**MATERIAL SUPPLIED**
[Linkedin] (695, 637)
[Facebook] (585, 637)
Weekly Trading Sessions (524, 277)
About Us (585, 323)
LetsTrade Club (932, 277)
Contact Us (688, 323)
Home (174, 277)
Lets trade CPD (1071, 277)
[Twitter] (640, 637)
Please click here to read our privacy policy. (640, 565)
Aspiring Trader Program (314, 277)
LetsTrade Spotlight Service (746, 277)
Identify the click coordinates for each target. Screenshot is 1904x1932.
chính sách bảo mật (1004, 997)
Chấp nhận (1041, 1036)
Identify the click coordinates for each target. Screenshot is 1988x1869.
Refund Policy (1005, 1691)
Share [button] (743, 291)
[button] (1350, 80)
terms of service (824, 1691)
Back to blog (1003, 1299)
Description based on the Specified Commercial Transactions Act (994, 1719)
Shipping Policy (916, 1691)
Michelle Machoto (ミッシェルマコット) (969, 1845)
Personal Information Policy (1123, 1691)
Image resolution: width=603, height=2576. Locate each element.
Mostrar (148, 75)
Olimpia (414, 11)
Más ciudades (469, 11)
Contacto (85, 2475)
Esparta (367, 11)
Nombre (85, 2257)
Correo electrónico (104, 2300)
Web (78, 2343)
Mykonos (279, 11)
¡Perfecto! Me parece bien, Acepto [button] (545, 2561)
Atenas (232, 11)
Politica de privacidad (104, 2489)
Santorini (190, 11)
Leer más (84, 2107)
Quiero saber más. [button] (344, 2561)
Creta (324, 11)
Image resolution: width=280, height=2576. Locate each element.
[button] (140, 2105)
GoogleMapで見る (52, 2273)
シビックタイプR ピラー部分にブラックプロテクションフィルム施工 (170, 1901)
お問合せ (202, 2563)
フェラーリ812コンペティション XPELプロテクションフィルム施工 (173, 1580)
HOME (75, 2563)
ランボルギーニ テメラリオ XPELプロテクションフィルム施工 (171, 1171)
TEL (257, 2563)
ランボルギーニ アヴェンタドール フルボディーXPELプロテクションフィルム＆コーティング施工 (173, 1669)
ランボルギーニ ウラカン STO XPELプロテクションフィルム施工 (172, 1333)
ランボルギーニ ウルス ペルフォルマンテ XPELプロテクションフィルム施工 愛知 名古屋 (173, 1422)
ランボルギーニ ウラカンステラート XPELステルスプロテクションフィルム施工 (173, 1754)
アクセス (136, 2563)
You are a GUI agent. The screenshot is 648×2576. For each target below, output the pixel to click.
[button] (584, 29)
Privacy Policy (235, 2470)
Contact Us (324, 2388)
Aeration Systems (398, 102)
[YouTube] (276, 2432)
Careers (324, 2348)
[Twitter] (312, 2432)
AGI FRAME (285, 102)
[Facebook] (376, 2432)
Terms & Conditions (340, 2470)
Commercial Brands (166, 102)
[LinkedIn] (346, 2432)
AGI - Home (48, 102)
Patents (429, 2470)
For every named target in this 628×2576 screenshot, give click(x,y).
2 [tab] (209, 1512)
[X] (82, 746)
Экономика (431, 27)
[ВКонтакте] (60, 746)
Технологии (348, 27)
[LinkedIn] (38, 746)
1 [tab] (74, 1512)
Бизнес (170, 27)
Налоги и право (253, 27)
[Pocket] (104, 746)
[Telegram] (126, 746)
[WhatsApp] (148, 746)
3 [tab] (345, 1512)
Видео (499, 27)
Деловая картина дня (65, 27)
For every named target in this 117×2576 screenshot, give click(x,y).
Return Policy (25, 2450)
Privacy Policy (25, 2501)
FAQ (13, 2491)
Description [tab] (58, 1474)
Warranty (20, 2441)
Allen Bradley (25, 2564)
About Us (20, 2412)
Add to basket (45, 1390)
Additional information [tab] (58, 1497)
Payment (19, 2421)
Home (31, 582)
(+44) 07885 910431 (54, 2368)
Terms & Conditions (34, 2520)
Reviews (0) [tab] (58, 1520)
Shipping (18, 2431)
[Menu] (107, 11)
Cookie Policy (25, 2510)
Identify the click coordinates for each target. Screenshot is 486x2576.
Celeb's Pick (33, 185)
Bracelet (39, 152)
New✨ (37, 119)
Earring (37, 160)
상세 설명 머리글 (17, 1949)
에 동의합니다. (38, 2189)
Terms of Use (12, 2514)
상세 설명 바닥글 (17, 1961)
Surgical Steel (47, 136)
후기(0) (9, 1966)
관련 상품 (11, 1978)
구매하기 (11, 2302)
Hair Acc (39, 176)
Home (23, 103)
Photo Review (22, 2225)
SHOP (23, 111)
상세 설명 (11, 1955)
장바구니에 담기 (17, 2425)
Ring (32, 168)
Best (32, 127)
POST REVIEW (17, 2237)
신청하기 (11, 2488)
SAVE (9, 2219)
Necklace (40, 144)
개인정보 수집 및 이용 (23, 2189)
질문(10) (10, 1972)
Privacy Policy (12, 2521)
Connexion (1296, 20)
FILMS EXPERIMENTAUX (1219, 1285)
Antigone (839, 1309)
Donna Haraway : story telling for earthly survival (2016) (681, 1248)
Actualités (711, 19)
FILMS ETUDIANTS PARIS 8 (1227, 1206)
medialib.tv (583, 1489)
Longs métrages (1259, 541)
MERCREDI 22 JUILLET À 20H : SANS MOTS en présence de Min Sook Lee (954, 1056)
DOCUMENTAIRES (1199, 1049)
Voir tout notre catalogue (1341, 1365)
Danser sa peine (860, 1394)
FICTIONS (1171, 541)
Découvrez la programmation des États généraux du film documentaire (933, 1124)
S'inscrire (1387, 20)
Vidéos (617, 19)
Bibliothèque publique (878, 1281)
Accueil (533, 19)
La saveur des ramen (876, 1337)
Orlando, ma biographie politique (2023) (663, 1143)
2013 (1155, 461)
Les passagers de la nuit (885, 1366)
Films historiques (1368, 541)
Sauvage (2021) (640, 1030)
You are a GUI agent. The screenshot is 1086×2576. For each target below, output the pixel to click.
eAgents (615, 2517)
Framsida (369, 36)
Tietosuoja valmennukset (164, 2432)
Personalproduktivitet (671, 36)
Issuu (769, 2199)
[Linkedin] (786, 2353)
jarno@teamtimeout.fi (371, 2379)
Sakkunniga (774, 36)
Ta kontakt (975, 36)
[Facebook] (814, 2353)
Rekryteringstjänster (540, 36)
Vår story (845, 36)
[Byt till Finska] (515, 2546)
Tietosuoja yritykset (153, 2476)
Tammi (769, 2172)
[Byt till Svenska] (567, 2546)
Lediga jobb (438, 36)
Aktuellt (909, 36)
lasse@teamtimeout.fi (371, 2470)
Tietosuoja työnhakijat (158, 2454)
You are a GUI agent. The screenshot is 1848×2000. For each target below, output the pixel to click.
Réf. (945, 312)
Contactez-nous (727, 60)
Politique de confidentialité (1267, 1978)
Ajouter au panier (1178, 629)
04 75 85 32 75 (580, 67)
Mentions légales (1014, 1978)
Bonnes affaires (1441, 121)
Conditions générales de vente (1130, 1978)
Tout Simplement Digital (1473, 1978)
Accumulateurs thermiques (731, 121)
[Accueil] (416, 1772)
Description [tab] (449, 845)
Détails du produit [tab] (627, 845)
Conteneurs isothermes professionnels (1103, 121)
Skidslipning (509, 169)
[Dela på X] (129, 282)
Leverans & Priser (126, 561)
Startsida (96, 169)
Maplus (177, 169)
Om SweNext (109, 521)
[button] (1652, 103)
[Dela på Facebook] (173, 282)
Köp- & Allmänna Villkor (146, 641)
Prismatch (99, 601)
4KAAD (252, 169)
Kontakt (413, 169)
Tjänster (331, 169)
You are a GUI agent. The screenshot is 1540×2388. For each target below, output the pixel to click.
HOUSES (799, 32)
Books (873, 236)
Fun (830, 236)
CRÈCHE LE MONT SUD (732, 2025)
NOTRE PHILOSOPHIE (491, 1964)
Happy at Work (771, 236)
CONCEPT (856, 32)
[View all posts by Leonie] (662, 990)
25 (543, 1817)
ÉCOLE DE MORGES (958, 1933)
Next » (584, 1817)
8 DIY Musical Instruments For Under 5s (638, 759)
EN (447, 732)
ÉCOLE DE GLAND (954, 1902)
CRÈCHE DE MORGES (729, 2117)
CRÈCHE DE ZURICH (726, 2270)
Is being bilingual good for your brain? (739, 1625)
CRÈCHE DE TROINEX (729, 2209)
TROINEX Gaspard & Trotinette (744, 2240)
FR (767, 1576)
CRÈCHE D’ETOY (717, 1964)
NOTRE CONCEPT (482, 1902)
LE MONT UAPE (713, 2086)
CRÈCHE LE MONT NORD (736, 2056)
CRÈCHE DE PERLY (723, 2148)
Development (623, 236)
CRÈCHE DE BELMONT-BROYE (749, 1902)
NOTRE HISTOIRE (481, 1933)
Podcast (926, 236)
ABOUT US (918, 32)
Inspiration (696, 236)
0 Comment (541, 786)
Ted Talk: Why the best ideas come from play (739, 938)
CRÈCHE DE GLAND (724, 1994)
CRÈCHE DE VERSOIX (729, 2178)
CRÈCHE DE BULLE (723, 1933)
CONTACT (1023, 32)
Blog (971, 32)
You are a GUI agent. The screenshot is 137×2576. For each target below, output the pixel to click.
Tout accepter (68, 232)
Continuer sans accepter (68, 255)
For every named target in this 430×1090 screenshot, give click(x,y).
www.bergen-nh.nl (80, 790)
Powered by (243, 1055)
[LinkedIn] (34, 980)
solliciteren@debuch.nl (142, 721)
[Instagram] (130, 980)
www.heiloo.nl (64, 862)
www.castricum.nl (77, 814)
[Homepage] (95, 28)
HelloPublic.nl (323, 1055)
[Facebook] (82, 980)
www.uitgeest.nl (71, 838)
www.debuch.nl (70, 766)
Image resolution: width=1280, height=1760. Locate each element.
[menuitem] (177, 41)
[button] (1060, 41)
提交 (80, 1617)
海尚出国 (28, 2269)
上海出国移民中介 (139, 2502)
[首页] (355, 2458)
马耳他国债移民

**WORK TASK**
Using the records above, restate word for word the lines from the one with "(+44) 07885 910431 (54, 2368)" through the one with "Ring (32, 168)", both included.

**EXPECTED ANSWER**
(+44) 07885 910431 (54, 2368)
Terms & Conditions (34, 2520)
Reviews (0) [tab] (58, 1520)
Shipping (18, 2431)
[Menu] (107, 11)
Cookie Policy (25, 2510)
Identify the click coordinates for each target. Screenshot is 486x2576.
Celeb's Pick (33, 185)
Bracelet (39, 152)
New✨ (37, 119)
Earring (37, 160)
상세 설명 머리글 (17, 1949)
에 동의합니다. (38, 2189)
Terms of Use (12, 2514)
상세 설명 바닥글 (17, 1961)
Surgical Steel (47, 136)
후기(0) (9, 1966)
관련 상품 (11, 1978)
구매하기 (11, 2302)
Hair Acc (39, 176)
Home (23, 103)
Photo Review (22, 2225)
SHOP (23, 111)
상세 설명 (11, 1955)
장바구니에 담기 (17, 2425)
Ring (32, 168)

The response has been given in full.